We are excited to welcome Amanda Means as a featured speaker at the 2015 F295 Symposium. We recently had the opportunity to speak with her about her influences and the motivation to explore the makeup of nature and its relation to the outside world.
F295: How did you arrive at this variant photogram process? How do you feel using the enlarger in this way aids in the process?
Amanda Means: I had been photographing in the landscape with a 4×5″ camera – tangles of vines and dense woods in my native northeast. I had recently moved from my rural childhood home to New York City. Feeling a profound longing for a more natural surrounding I began driving out of the city to the countryside to photograph. The tangles were also a way of expressing my perception of the big city – another form of dense, complex tangle; however, this time it was man-made. During this time I was also discovering the work of the Abstract Expressionists including Pollock, deKooning, Kline and Siskind. It felt to me that among other things, these painters were reflecting the energy and appearance of the city.
As I continued, I felt compelled to move closer and closer to this dense network of botanical forms. I began taking pictures of individual leaves. I still was not satisfied. Something was missing. I was frustrated. It was at this time that two things happened:
1. I came upon the following statement from Pollock: “My concern is with the rhythms of nature…. I work inside out, like nature.”
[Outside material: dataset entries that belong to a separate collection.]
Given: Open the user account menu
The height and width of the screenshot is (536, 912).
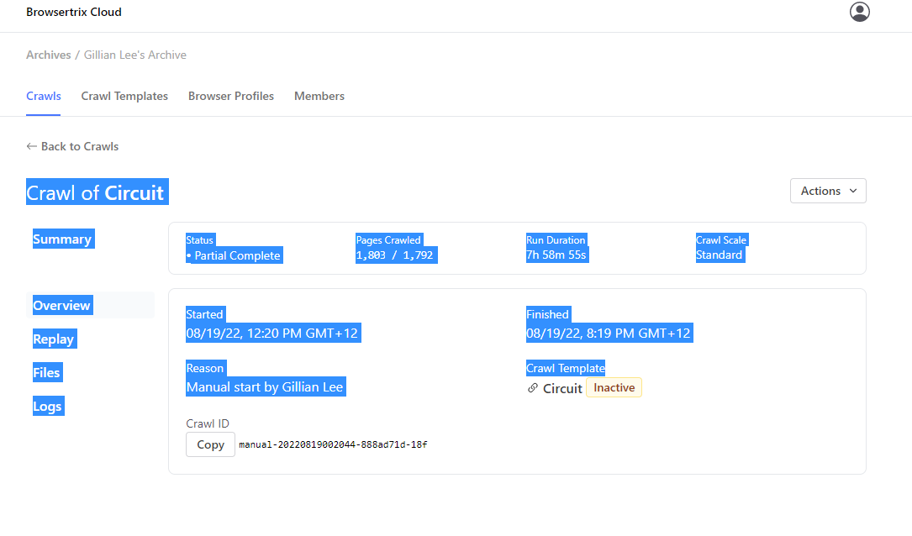Looking at the screenshot, I should coord(859,12).
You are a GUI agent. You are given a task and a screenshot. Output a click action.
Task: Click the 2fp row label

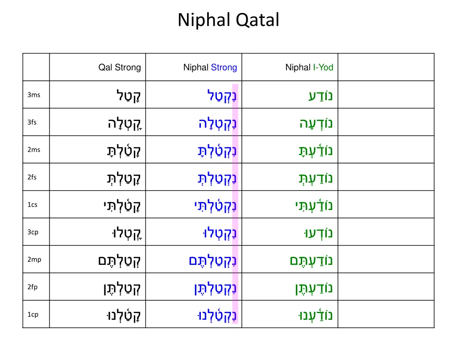(x=32, y=287)
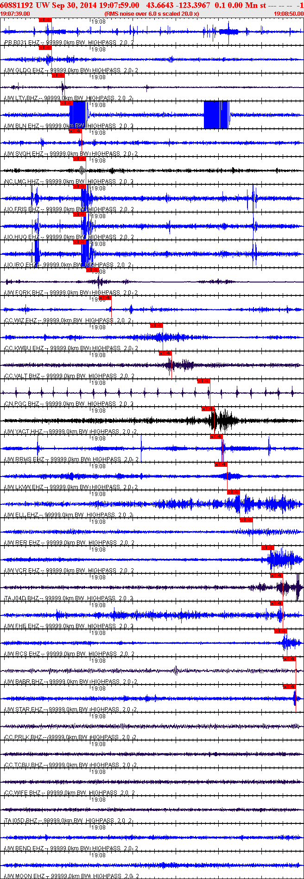Screen dimensions: 304x879
Task: Click the 19:07:39.00 start time label
Action: pos(15,14)
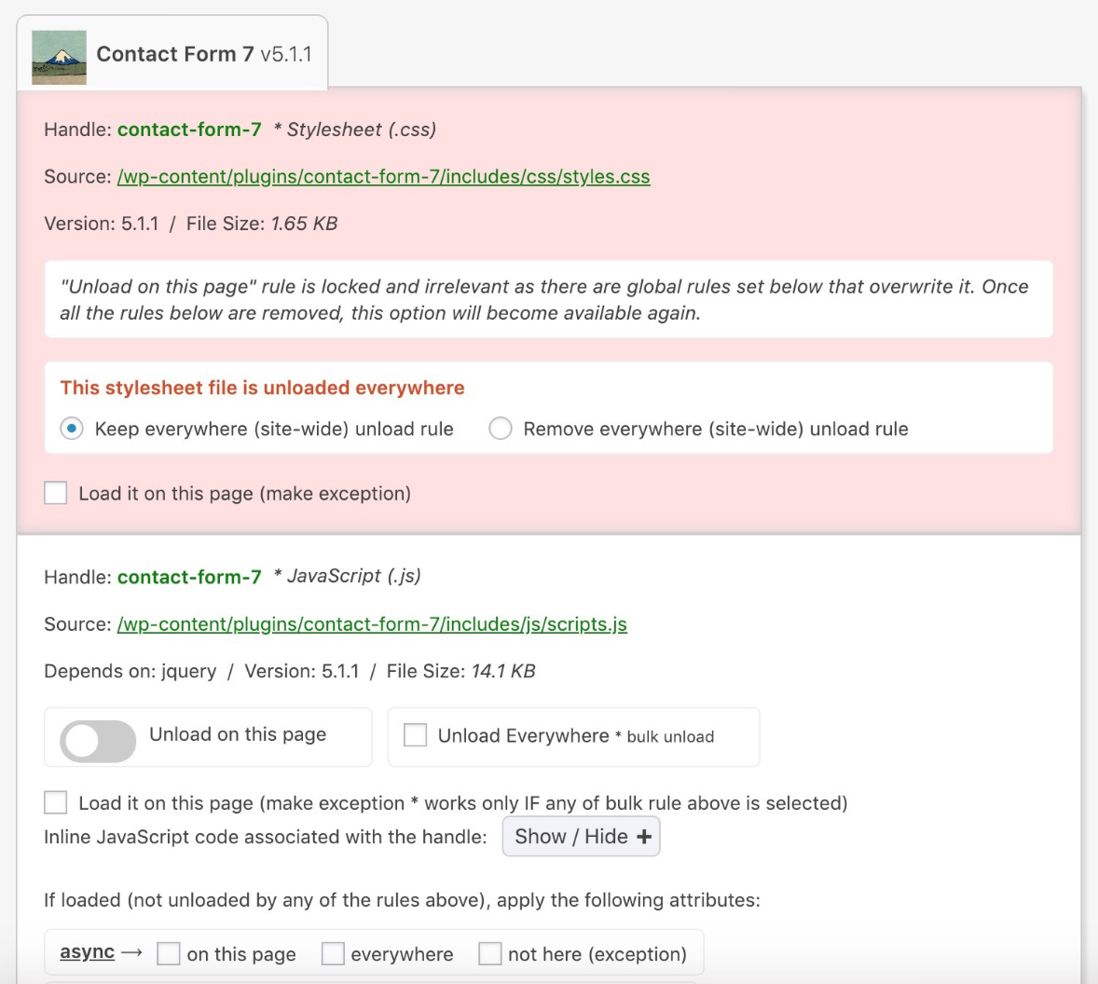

2. While photographing in the woods, I happened to glance up through a large leaf hanging above my head, to the sun above. All of the leaf’s intricate vein structure was clearly visible. I had been transported to the inside of this magnificent leaf. It immediately occurred to me that I could use this leaf like a negative and put it inside the enlarger. Grabbing it, I ran home to my darkroom.
The new approach worked perfectly. All of the inner structures of the leaf were revealed with great clarity. This happened in the late 1980’s. I continue to this day to print leaves in this manner.
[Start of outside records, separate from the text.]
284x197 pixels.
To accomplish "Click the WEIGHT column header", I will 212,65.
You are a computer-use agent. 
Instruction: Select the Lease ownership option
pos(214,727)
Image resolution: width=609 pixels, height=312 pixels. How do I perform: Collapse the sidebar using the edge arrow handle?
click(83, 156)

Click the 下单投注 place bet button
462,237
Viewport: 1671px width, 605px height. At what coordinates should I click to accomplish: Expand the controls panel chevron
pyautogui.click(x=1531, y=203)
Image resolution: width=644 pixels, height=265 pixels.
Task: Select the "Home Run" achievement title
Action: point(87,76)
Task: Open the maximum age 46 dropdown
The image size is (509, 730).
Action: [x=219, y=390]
I’ve also extended this approach to accommodate three-dimensional objects – flowers, light bulbs and water glasses. I altered an old 8×10″ inch view camera to allow a chamber between a 10×10″ inch cold light and the bellows. I covered this open space with lightproof fabric so the light could pass through my subject, through the lens and onto photographic paper tacked to the wall. I didn’t know it at the time, but what I had done was construct a variation of Berenice Abbott’s Projection-Supersite camera.
F295: Tell us more about your images and their relation to the outside world. What drew you to the leaves and flowers that you chose to use in your photographs? How do you determine the size of the prints?
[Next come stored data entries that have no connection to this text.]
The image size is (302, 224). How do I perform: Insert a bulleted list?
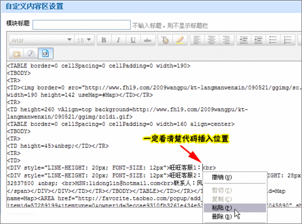[x=273, y=40]
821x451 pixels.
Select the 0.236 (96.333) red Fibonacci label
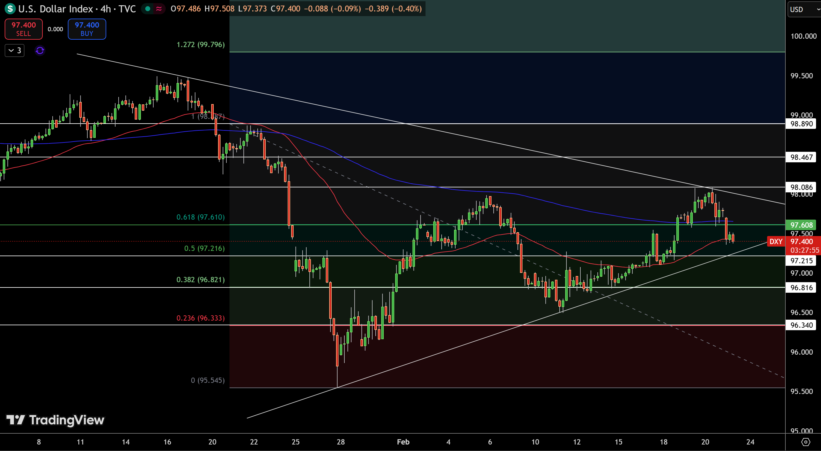coord(200,318)
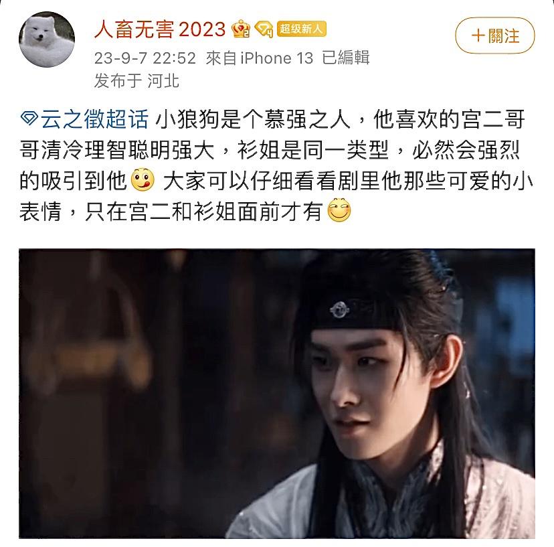Tap the last line 只在宫二和衫姐面前才有
Viewport: 554px width, 547px height.
tap(203, 211)
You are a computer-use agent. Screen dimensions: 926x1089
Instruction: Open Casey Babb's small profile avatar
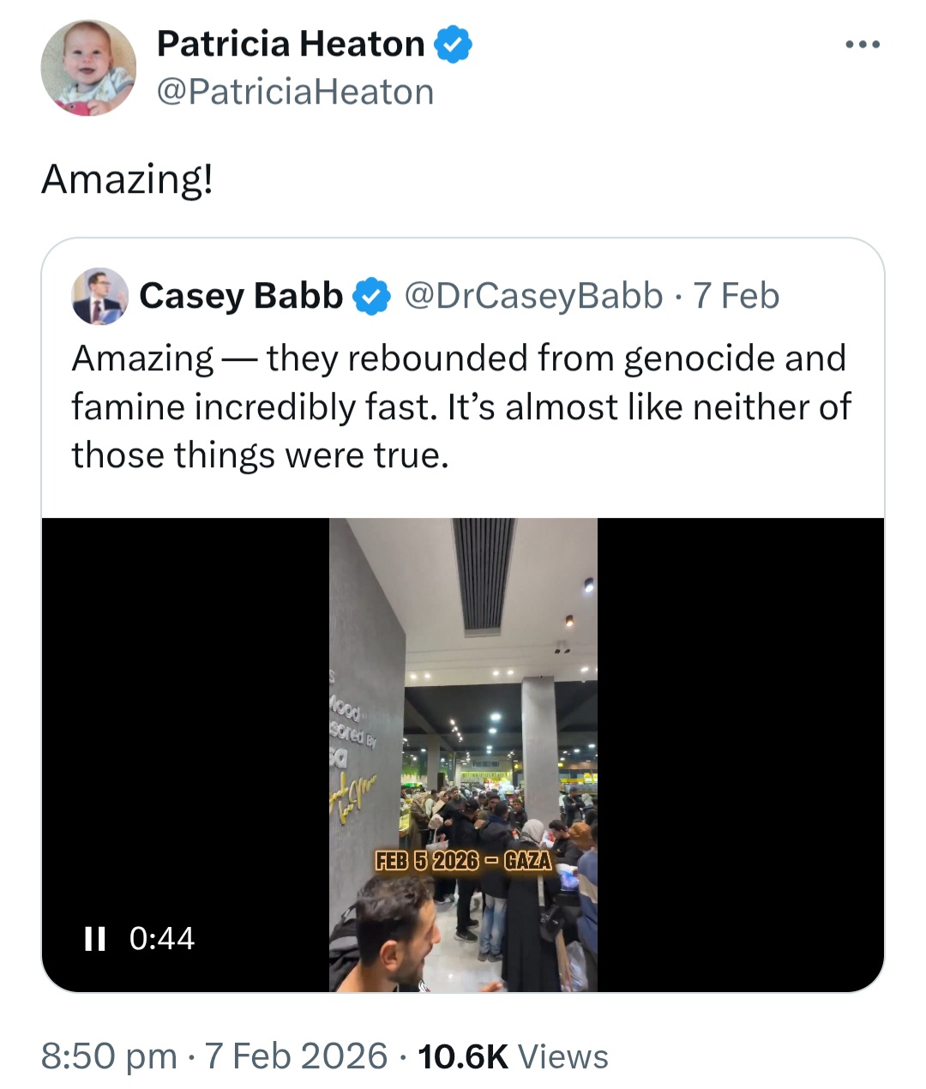coord(99,296)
AM: This new way of photographing came to feel like an intimate way to reveal my subjects. It opened them up to an inner glow. I especially felt this with the flowers and their connection to my early childhood. These images were denuded of color and enormously enlarged. This process gives an intense quality of radiance to the black and white imagery. The image enlargement throws the viewer’s sense of scale out of kilter and the combination of luminosity and the size transforms the imagery into a burst of radiant light, mediated by a subtle range of grays surrounded by an intense darkness. The recognizable botanical image depicted within these photographs — these flowers, their petals, stalks, leaves and delicate reproductive parts — are transformed from the purely botanical. They become metaphors of the life giving quality of light itself to the living organisms of this earth.
A person at the opening of a recent flower exhibition took me aside and said he felt a certain embarrassment at seeing the images. He explained that he felt he had unknowingly been allowed into the flowers bedroom had been allowed to see them undressed.
My pictures are of the outside world, but they reveal what is inside the outside. I am reminded of Albert Einstein’s quote:
“Look deep into nature, and then you will understand everything better.”
I am an admirer of Edward O. Wilson who states in his book, Biophilia:
“I will make the case that to explore and affiliate with life is a deep and complicated process in mental development. To an extent still undervalued in philosophy and religion, our existence depends on this propensity, our spirit is woven from it, hope rises on its currents.”
I agree with Wilson, that it is of utmost importance that we associate closely with the natural world. As a global community, we have lost a great deal of this connection. The result has been an increasing lack of care for and protection of the natural world.
I have extended my leaf and flower series into light bulbs, water glasses and now abstractions. All of these additional bodies of work still arise from the same impulses as my earlier work. It may not be such an easy and direct pathway back to my original impulses and influences, but, in truth, the same motivations still apply. The route to understanding them is just a bit more meandering.